If you got this error while running a script
OutOfMemoryError: CUDA out of memory. Tried to allocate 2.22 GiB. GPU 0 has a total capacity of 79.15 GiB of which 228.38 MiB is free. Including non-PyTorch memory, this process
has 78.93 GiB memory in use. Of the allocated memory 76.28 GiB is allocated by PyTorch, and 2.14 GiB is reserved by PyTorch but unallocated. If reserved but unallocated memory
is large try setting max_split_size_mb to avoid fragmentation. See documentation for Memory Management and PYTORCH_CUDA_ALLOC_CONF
it means that your GPU memory size wasn't big enough for the model and script configuration.
Here's a few things you can try:
Adjust the --train.micro_batch_size
argument in the fine-tuning and pretraining scripts. This variable determines the number of samples loaded per iteration.
A smaller value will simply load fewer samples simultaneously. The minimum value is 1.
Experiment with different micro batch sizes to find a balance between memory consumption and computational efficiency. Smaller micro batch sizes consume less memory but may result in slower training convergence.
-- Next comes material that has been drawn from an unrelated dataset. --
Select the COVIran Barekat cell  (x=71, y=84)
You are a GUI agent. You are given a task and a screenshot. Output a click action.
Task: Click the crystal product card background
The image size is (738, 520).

Conversely, larger micro batch sizes require more memory but can accelerate training speed.
The context length (block_size
in the code) plays a significant role in running models with attention.
- The pretraining scripts are configured to use the full context length of the model to train.
- The finetuning scripts are configured to use the longest sample length of the training data to avoid allocating unnecessary memory (
--train.max_seq_length
argument). If that's longer than the model's context length, an error is raised. If you try to run a batch that is longer than this, an error is raised.
However, your hardware may not support such large context lengths. Here's what you can do:
- For the pretraining scripts, you can simply reduce the
Config(block_size=...)
value. - For the finetuning scripts, you can trim the length of the samples in your dataset.
All the finetuning scripts expose a
--data.max_seq_length=...
argument. This might also be useful in cases where sample lengths are highly unbalanced, as the presence of a single very long sample would incur a larger memory usage for all other shorter samples. For example, the median length of the samples in Alpaca is 110 tokens. Truncating the Alpaca dataset to 256 max tokens reduces the memory requirements of a Falcon 7B model from 23.52 GB to 15.73 GB. For more information about the dataset truncation, please see the Truncating datasets section in the prepare_dataset.md tutorial.
Keep in mind that reducing the context length will affect the modelling performance on text sequences longer than the limit.
Our scripts expose the --precision
argument, this directly impacts the memory usage.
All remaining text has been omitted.